Hey guys, just wanted to say hi, just a short story of why I decided to sign up.
I've always been a pretty attractive guy, but when I was younger, I was a bit of a podge and all the girls would talk to me, but nothing would happen. So I was always the nice guy chubby guy the girls would have a joke with, while they went off with the "tossers" as I thought.
So this built up an anxiety with women and me, so much so I didn’t lose my virginity until I was 21, and didn't kiss a girl until about, 2 months prior.

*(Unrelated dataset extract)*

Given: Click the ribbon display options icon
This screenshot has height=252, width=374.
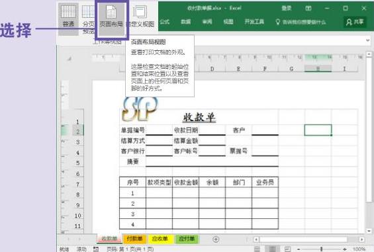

Although as I grew older, I thinned out, sorted out my hair, clothes etc and I look half decent. And started going out and meeting people in my town, but my attitude was, I'm not getting with you, you're not good enough for my virginity. So I had a long list of female mates, who were kept at arms length, which probably, un-knowingly to me at the time, built attraction.
So, finally, I kissed this girl I'd been mates with for over a year, and a few months later, lost my virginity in a 3 some with 2 girls, but I only had sex with the one.
And up to this day, I've counted from May last year until today, I've kissed/slept with/dated 64 women, either one or the other, or all 3.
So my problem now isn’t that I cant get laid, it's that I can't find a girl I want, I'm not really into seeing lots of girls etc, but its necessary to find someone you like in the end.
So anyway, I found out about PU about 2 months ago, when I was visiting London, and met a female friend I know off the net HB 9, and she told me about the Game, I bought it, but I didn’t bother to read it, as I don’t like books if I'm honest. So I just looked around the net and found things out for myself. Her ex uses it, and she said she’s watched him go up to girls and get there numbers easy. So it gained my interest.
So after looking around I've realised my problem isn’t abundance, rapport, or the ability to sexually escalate. I've realised it’s always been my fear of being "that sleazy guy" who I see out every time I go out.
So much so, I'd guess I've been out clubbing about 30 times in the past year and a bit, and only one girl has come up to me to talk, she had a boyfriend. I've approached 4 girls, 3 blew me out on approach, probably because I went in thinking they would, and the other one talked willingly, and I kissed her hand as I left.
So yeah, I'm probably here to work on my confidence with girls, and my paranoia about coming off like a sleaze.